The internationalism of the youth was clearly expressed by the slogan, “We’re going to do what they did in France”.
The mobilisation is dominated by the forces of the Greek left that supported the ESF. The largest left party, the Greek Communist Party (KKE), that condemned the ESF as a tool of imperialism, has a typically sectarian approach to the movement and has called its own demonstrations rather than supporting those organised through the student co-ordinations. There is however, a major pressure from the KKE’s rank and file to participate, and many have in practice.
Likewise, the Greek Social Democrats (Pasok), who at the national level support the government reform programmes, have split in the universities, with around half their student membership supporting the protests.
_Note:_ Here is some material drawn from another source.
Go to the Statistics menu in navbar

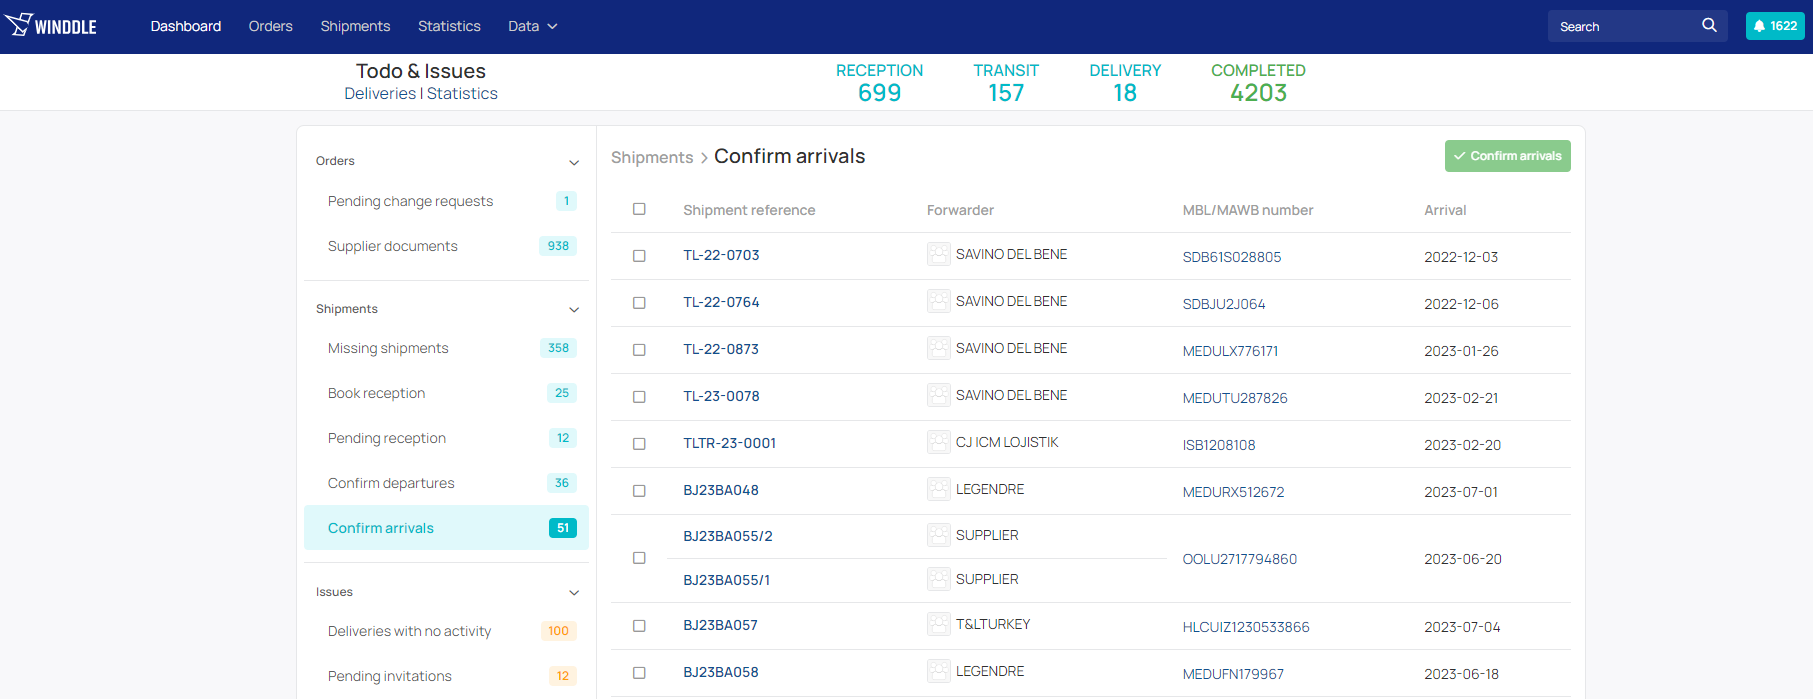tap(449, 26)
This has left the leadership of the movement open to the far left who were already a significant force in student politics but some way behind the KKE and Pasok. For example, in the annual student elections, in which around 70–80% of students usually participate, the EAAK, a coalition of far left groups, polled around 8.5% in the last elections compared to 14% for the Communist Party and 26% for Pasok.
The left reformist party Synaspismos, that polled just 2.5% in the last student elections, and the sister organisation of the British Socialist Workers Party, the SEK that polled 0.3% (under the banner of its front, Genoa 2001), have also been involved.
The movement looks like it is close to an important victory, as the government increasingly appears as though it will back down in the face of the threat of workers’ actions. If it transpires that the movement is indeed victorious this will be a great moment, just as the victory over the CPE was in France, earlier this Spring.
It will be victory that will pose new possibilities. The major question facing the social forces that have mobilised against the neoliberal attacks over the last five years is the question of power: what kind of government should the movement fight for in order to halt the wave of neoliberal attacks?
In Italy recently, the response of Rifondazione Communista to this problem has been to enter the social liberal government of Prodi in the hope that it can mollify the worst components of its attacks. This pressure to enter government in coalition with pro-neoliberal, and even outright bourgeois parties exists in Germany (Left Party), France (Communist Party) and Greece (Synapismos) too.
At a time, when Europe’s workers and youth are showing their will and capacity to fight on the streets to drive back the neoliberal offensive, such governments would do nothing but disorientate the vanguard of working class fighters. They would create an incredible pressure on workers “not to rock the boat”, “to give the government time” as Europe’s social democracy continues to implement the bosses’ neoliberal programme.
The alternative to this is to fight within the working class, its trade unions, the social movements, anti-neoliberal forums, and so on, for the goal of workers’ governments committed to democratic planning, and won through revolutionary action.
The general strike is the key to getting such a government. The student co-ordinations should immediately organise delegations to the factories and offices, the transport and communications centres to call on the workers to bring forward their own demands: for a 35-hour week to soak up unemployment, for real wage rises, for decent public services paid for by the corporations and the rich.
Such a general strike would have to be indefinite, not another one-day protest. It is important the government knows the movement means business. It would also have to be controlled by co-ordinations, which need to be broadened to include workers’ delegates. But it could very quickly force the withdrawal not just of the education “reforms”, but of the whole government, and pose the question of who runs society.
If it does so, then the Greek movement could have even wider consequences for the masters of Europe than this Spring’s French rebellion.